Gestão financeira em Empreendimentos foi a segunda palestra do dia 25 de junho e contou com a apresentação do presidente do Conselho Consultivo do PMIRS e sócio diretor da Technique Engenharia, empresa Mantenedora do PMIRS, o engenheiro Rogério Severo. Especialista em gerenciamento e planejamento de obras, a empresa começou sua trajetória há quase 20 anos, focada em custos em projetos. Durante sua apresentação, Severo aprofundou as premissas para fazer uma boa gestão financeira de obras e mostrou porque fazer empreendimento é diferente de fazer produto.

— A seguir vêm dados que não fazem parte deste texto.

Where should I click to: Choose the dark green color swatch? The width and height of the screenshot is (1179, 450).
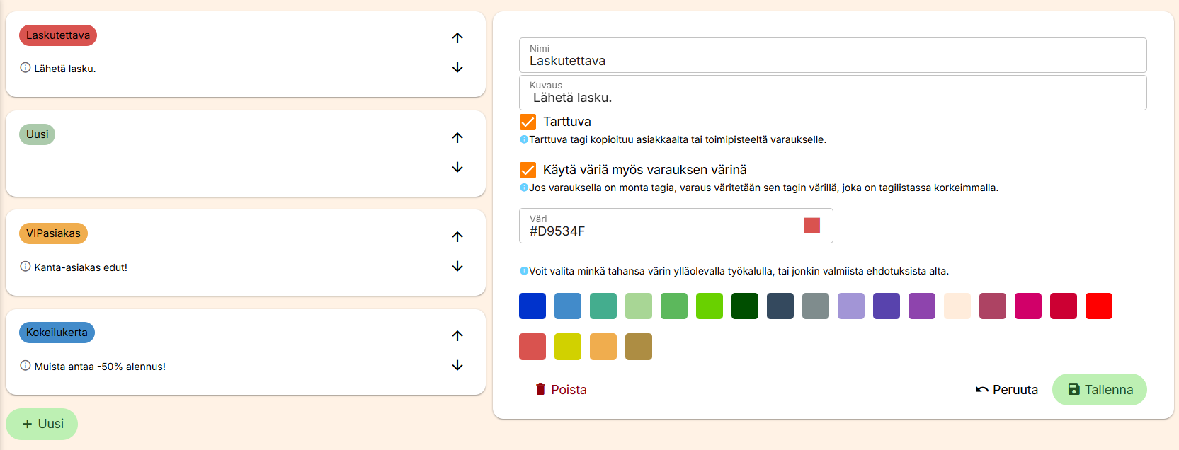[744, 306]
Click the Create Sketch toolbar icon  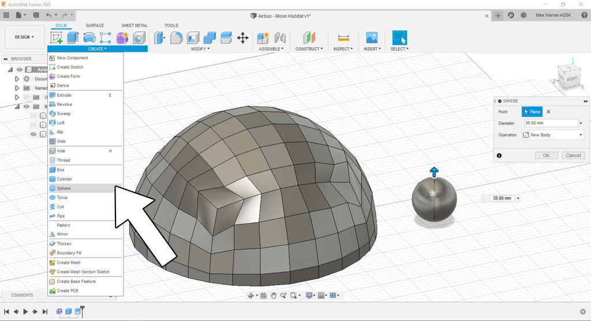(x=57, y=38)
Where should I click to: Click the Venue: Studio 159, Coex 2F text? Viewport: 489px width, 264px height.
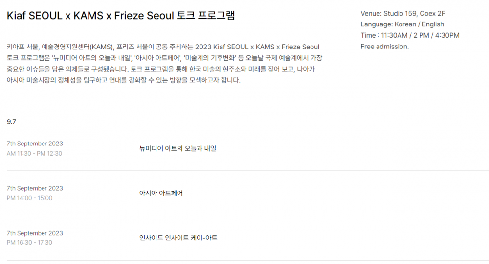click(x=403, y=13)
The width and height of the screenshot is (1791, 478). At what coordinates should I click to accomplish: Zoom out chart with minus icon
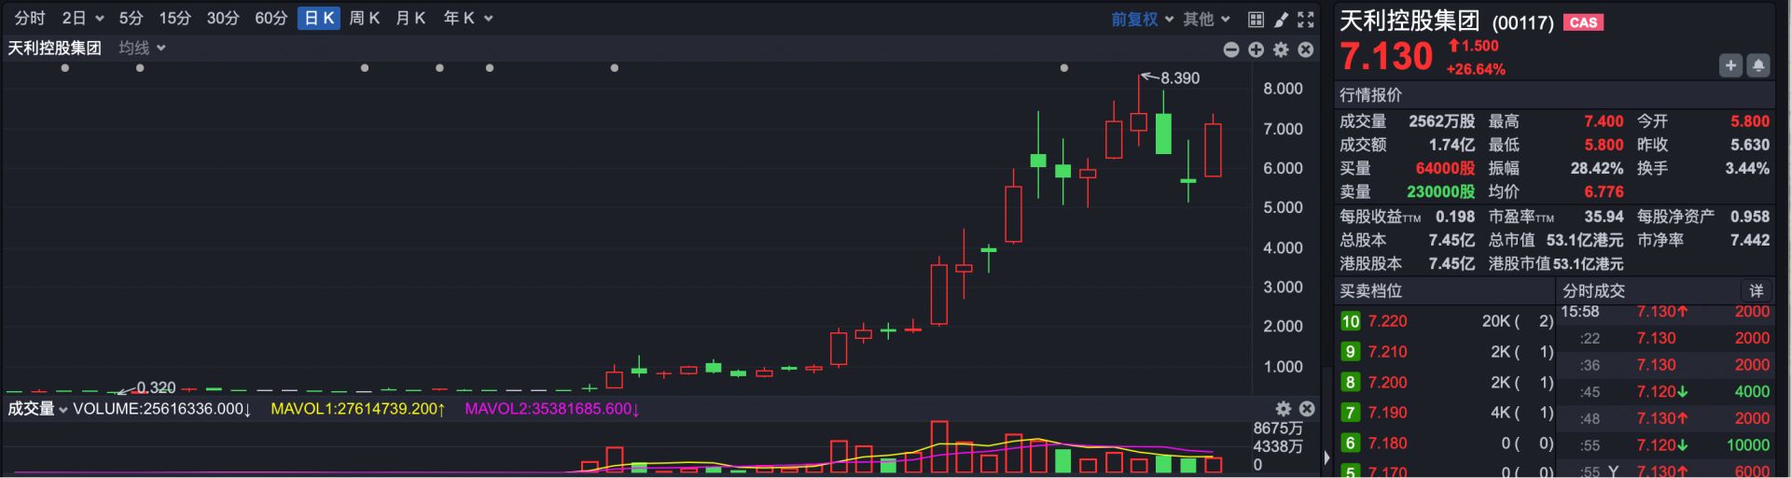(1231, 49)
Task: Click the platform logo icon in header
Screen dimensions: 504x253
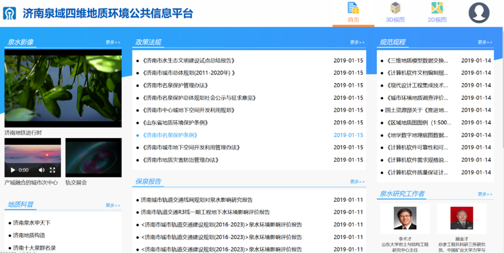Action: tap(10, 13)
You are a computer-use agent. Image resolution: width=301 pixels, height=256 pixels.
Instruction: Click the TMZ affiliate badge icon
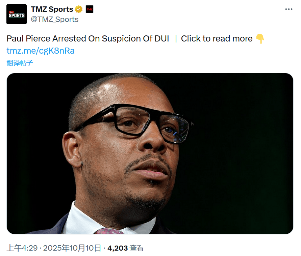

Os desafios econômicos e a evolução do custo da mão de obra são algumas das características que justificam um ambiente financeiro mais complexo para estes empreendimentos. Conforme Severo, para começar, uma estimativa de custos em gestão de projetos é diferente de um orçamento de um empreendimento, em que a estimativa inicial não é exatamente uma definição de preço. "Mesmo trabalhando com gerenciamento de projetos, temos a incerteza, a imprecisão na área do custo. Dependendo do tipo de obra há previsões diferentes. Por isso temos que ter um orçamento compatível com o estágio do projeto de arquitetura/engenharia e irmos refinando ele, senão só saberemos quanto será o investimento total na obra quando ela acabar. O custo é dinâmico como o projeto. Daí será tarde demais para agir. ", afirmou o engenheiro. 

Diante disso, o palestrante ressaltou a importância da consciência da necessidade em fazer planejamento e orçamento detalhados de obras e empreendimentos. Ele trouxe elementos do PMBOK que auxiliam nessa tarefa em relação aos projetos, assim como outras referências que podem ajudar na definição de preço e custos nos diversos tipos de obras, privadas e públicas.
 
Outra palestra apresentada, exemplificada por cases, foi a do conselheiro do PMIRS, Paulo Keglevich, que falou sobre o papel da análise de negócios na recuperação de projetos problemáticos. Entre outras tantas certificações, o especialista é um dos primeiros brasileiros a obter a certificação PMI-PBA, relacionada à análise de negócios nos projetos.

O palestrante elencou os sinais sérios de que um projeto está com problemas. Quando um patrocinador ou executivo sênior expressa sua insatisfação, mesmo de forma disfarçada ou não fazendo questão de acompanhar o projeto; quando partes interessadas ou relevantes, ou usuários chave não entram em consenso sobre requisitos e objetivos; quando os recursos que podem continuar ou mesmo concluir o projeto são claramente insuficientes; quando o projeto está fora do cronograma ou do orçamento; quando não existe avanço significativo no projeto; quando existem evidências de decisões de má qualidade; e quando há muitos boatos de que o projeto está naufragando.

Diante disso, Keglevich apresentou uma abordagem básica de recuperação que tem como fundamento as ferramentas da análise de negócio. Ela é formada pelos seguintes itens: estabelecer governança básica, pois habilita as organizações a gerenciar projetos de forma consistente, maximiza o valor dos resultados e promove um alinhamento com a estratégia; fazer e obter o comprometimento pessoal necessário para o êxito da recuperação do projeto, com avaliação do gerente do projetos se existe o nível de comprometimento necessário;  estabelecer uma rede de sensibilidade de sinais no projeto e ficar atento a riscos inesperados; revisar os requisitos e objetivos originais, readequando os planos; reavaliar os participantes do projeto; reestruturar sistemática de controle, envolvendo de forma mais efetiva todos as partes interessadas em uma comunicação mais eficaz e atualizando as informações; garantir suporte político de patrocinadores, stakeholderes e mesmo da equipe e fornecedores.